Sembra proprio che con l’analisi in vitro degli embrioni, si possa trovare una cura per la Trisomia 21, meglio conosciuta come “sindrome di down“.
Lo studio che ha portato a queste conclusioni è “Translating dosage compensation to trisomy 21”, secondo il quale sarebbe possibile rendere inattivo uno dei comosomi 21 che invece di essere doppio è triplo e che causa appunto la sindrome di down. Questo cromosoma in più provoca molte anomalie fisiche ma sopratutto un ritardo cognitivo.
Purtroppo non è proprio una medicina che si prende come l’aspirina, come spiega Jean-Maurice Delabar, direttore al CNRS e responsabile di una squadra di Biologi dell’Università di Parigi-Diderot che da molti anni lavora sulla trisomia 21 “non bisogna pensare che da domani si possa magicamente disattivare quel cromosoma supplementare dalle persone affette da trisomia 21“.
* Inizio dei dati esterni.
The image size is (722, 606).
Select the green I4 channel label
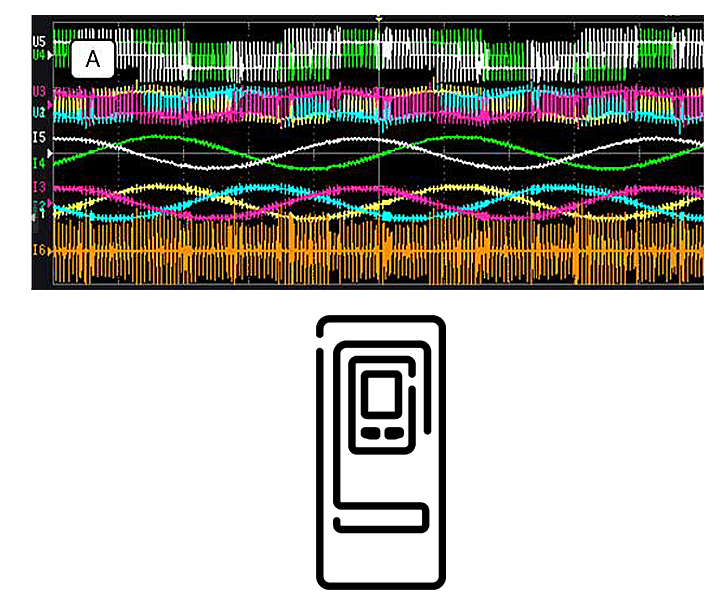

Il meccanismo è già presente in natura ed è quello che l’organismo utilizza per definire il sesso del feto. Cioè le femmine hanno 46 cromosomi, ma nelle cellule somatiche dell’organismo ne funzionano solo 45, perché uno dei due cromosomi X (le donne ne hanno due e gli uomini uno) è quasi inattivo. Il principio ingegnoso di questo sistema, ideato dalla natura, fa si che le donne e gli uomini possano esprimere una quantità analoga di geni X.
Questo processo parte da un gene detto Xst che sta sopra il cromosoma X, il quale produce l’Rna, l’acido ribonucleico, che si va ad appiccicare come una colla sul cromosoma X in eccesso, mettendolo fuori uso. Questo fa si che nelle cellule delle femmine funzioni il 50 per cento dell’X paterna, nella restante metà quella materna non silenziata. Ecco gli scienziati del Massachusetts hanno provato a usare questo sistema.